2Penser la colonie, penser la postcolonie sont un « ordre du jour ». Ni la colonie, ni la postcolonie ne sont (encore ?) en France des domaines d’études, des espaces de recherche comme c’est désormais le cas dans d’autres pays. De même qu’il y a « l’absent de l’histoire » (Certeau), il y a « l’absent de la philosophie », il y a « l’absent de l’institution » d’enseignement et de recherche. Les Cultural Studies, les Subaltern Studies, les études postcoloniales n’ont pas encore en France de véritable droit de cité. Ces études, principalement anglophones, font peu de cas de ce que l’on nomme ici « frontières disciplinaires ». Elles « empruntent » à l’anthropologie, à la littérature, à la sociologie, à la science politique et, bien entendu, à la philosophie. D’autre part, et tout aussi remarquablement, ces études franchissent aussi les « frontières nationales », et sont, pour une part, le fait d’universitaires et d’intellectuels « expatriés » ou « en exil ». En cela, elles mettent en œuvre un regard éloigné qui manque encore cruellement dans le paysage académique français. Les Subaltern Studies, notamment, sont le fait de chercheurs indiens souvent installés aux États-Unis. Les études postcoloniales sont elles aussi menées par des intellectuels « migrants ». Non que rien n’existe en France, ou que personne n’y travaille. Mais, pour l’instant, les recherches se font à la marge, tout au moins à la périphérie. Il est temps qu’elles puissent constituer l’objet central d’une revue philosophique telle que Rue Descartes.

3Voilà une manière vraiment contemporaine de promouvoir, c’est-à-dire de pratiquer le cosmopolitisme d’une façon neuve, comme l’autre face de la mondialisation.

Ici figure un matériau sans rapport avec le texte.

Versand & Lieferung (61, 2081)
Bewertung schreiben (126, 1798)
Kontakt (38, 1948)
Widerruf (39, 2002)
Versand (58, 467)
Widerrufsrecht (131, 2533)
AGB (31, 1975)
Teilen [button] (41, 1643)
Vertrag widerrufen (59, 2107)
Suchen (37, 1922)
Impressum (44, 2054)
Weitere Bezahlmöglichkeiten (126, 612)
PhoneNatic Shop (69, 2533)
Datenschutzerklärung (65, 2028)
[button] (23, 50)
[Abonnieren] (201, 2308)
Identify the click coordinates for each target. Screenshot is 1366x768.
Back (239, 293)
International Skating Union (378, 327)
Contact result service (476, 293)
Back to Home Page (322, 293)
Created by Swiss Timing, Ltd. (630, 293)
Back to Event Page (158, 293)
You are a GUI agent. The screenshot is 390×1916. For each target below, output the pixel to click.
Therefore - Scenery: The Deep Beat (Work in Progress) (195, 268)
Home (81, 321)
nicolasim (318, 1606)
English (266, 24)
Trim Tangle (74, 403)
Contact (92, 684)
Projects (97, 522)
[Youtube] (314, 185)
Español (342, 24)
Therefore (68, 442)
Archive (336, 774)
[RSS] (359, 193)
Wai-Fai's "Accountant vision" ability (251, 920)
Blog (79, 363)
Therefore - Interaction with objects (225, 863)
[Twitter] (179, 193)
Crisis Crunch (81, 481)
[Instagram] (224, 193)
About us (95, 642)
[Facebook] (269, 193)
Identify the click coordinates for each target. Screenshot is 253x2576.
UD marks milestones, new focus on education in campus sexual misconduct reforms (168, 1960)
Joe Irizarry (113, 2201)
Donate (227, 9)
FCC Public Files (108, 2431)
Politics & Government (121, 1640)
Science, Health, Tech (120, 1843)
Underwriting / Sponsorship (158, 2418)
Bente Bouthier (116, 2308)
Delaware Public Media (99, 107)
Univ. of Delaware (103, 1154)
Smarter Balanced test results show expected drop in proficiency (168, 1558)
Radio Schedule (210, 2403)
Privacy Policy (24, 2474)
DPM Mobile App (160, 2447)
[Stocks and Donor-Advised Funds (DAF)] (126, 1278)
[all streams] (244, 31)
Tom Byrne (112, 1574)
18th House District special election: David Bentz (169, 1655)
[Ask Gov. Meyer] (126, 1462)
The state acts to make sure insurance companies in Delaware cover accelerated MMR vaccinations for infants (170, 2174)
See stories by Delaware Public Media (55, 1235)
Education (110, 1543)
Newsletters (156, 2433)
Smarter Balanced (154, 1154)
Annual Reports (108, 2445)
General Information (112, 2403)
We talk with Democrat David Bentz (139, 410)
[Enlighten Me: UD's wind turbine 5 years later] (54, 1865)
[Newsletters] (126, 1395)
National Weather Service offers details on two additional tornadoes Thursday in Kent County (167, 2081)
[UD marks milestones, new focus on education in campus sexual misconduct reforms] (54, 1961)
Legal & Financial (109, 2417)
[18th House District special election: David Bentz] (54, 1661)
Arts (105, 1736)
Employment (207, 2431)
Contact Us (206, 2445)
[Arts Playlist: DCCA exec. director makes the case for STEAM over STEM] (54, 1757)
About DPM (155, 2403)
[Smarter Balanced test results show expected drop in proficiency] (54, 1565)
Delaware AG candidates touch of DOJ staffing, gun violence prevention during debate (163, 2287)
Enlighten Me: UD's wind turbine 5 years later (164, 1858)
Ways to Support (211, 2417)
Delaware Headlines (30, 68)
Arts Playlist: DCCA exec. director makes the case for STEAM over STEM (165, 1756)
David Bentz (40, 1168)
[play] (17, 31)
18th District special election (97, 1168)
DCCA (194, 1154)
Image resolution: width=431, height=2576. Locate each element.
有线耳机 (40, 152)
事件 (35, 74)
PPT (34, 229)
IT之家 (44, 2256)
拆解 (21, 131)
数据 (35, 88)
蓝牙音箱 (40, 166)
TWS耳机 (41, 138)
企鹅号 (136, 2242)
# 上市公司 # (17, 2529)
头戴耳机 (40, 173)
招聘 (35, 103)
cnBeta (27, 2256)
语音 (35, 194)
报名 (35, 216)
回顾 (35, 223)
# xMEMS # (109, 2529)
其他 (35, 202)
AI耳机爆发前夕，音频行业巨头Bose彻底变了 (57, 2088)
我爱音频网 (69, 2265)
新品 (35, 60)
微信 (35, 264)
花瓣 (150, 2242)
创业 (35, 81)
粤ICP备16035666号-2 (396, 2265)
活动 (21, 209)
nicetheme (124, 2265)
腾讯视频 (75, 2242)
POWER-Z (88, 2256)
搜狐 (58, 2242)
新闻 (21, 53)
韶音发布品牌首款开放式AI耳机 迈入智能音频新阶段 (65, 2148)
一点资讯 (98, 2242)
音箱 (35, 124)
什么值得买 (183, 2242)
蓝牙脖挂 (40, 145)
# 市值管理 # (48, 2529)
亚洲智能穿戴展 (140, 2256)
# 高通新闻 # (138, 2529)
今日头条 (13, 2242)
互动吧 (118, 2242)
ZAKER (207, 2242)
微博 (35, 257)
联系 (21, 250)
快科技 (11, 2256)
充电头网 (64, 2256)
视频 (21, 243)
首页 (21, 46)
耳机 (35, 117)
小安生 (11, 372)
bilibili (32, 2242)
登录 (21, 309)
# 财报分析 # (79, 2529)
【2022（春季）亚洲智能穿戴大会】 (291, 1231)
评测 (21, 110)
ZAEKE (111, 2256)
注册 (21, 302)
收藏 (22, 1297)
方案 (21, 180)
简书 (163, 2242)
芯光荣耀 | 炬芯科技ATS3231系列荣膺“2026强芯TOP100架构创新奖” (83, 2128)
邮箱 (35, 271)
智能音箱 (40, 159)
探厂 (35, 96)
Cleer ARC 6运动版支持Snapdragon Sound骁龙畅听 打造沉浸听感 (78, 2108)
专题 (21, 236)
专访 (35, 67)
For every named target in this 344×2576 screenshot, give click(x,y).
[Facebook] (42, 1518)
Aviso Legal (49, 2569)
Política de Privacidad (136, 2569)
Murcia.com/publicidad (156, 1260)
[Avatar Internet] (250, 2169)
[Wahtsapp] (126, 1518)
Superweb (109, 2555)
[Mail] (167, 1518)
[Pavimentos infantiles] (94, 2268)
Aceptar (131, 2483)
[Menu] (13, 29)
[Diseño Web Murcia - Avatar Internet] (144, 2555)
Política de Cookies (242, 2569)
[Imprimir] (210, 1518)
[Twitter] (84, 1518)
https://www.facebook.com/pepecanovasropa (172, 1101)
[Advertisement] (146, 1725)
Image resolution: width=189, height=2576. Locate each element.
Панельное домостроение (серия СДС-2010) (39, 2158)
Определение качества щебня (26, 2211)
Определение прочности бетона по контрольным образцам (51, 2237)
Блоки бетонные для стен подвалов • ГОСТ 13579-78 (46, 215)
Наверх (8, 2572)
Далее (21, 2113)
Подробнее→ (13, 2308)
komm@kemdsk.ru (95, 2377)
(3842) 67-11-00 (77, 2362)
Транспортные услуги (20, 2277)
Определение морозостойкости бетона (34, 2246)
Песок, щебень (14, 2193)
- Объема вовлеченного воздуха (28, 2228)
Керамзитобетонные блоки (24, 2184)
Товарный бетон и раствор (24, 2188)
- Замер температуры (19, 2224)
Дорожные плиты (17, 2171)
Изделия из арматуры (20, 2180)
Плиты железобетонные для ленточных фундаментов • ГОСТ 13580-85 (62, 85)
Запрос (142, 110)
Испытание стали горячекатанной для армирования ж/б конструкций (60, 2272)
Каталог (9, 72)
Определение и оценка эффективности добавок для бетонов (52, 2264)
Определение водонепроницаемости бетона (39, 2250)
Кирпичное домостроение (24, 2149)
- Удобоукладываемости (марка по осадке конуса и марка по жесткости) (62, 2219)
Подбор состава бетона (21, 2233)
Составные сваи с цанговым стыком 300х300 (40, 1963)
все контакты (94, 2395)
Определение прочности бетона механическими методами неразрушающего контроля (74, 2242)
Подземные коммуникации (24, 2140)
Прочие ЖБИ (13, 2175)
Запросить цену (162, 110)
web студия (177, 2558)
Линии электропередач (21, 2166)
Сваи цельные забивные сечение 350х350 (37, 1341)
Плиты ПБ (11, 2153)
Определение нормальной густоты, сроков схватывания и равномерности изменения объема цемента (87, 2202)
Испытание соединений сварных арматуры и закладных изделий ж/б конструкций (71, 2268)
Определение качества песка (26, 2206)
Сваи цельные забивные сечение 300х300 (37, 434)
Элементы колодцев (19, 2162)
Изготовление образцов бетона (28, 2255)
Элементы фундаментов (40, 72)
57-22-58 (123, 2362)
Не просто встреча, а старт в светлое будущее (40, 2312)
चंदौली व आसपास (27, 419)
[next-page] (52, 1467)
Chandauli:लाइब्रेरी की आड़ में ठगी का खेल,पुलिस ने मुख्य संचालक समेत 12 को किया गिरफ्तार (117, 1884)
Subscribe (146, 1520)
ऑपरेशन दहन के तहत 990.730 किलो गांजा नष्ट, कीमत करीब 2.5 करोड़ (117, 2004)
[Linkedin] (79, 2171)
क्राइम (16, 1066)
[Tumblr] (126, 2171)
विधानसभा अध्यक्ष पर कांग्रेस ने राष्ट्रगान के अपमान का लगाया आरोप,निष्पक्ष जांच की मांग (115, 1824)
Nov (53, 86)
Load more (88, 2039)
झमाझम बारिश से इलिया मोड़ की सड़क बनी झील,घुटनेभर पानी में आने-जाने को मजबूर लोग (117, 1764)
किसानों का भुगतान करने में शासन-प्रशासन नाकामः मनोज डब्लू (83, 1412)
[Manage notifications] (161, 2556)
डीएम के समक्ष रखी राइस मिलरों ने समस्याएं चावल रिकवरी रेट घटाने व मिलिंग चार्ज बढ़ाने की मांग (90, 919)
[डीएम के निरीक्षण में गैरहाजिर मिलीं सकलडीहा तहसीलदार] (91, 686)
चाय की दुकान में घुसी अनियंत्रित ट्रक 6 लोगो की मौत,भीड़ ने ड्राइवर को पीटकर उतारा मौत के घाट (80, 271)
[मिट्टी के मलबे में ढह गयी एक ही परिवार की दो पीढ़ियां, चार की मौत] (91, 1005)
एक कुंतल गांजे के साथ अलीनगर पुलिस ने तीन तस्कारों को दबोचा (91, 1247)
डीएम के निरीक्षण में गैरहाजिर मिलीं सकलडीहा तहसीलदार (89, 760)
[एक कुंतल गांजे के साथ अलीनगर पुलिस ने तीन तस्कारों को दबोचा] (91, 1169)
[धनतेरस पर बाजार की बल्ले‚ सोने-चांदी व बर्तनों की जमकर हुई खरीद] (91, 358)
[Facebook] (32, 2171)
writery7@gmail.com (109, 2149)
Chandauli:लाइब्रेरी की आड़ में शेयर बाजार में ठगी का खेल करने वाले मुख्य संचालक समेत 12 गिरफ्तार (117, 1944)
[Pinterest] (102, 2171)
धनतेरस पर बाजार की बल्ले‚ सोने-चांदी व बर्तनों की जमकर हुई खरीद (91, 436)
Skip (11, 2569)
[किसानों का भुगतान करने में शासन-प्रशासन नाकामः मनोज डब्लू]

Réunir des penseurs d’horizons géographiques différents autour de sujets communs, sur les plans politique, historique, et, pour finir, théorique est de facto une manière d’interroger les différences de « culture ». C’est contribuer à la circulation des idées et à la confrontation des approches (comme son nom l’indique). C’est ouvrir la philosophie française à des paysages intellectuels et des pays qu’elle méconnaît pour l’instant. C’est lui offrir l’espace d’une dispersion. C’est lui offrir une chance de se dépayser et, par là, de se décoloniser. C’est lui offrir les richesses du Sud (fût-il à l’est ou à l’ouest, voire dans l’extrême nord).

4En effet, la décolonisation ne se réduit pas à l’indépendance politique, c’est-à-dire à la souveraineté. Elle ne se termine pas avec les indépendances, comme le soutiennent nombre d’historiens, mais commence avec elles. Elle peut même se concevoir indépendamment de l’indépendance institutionnelle.

5Changer d’objet, changer de champ, c’est aussi changer de langage. L’enjeu ici est d’inventer, en produisant de nouvelles théories ou de nouvelles théorisations.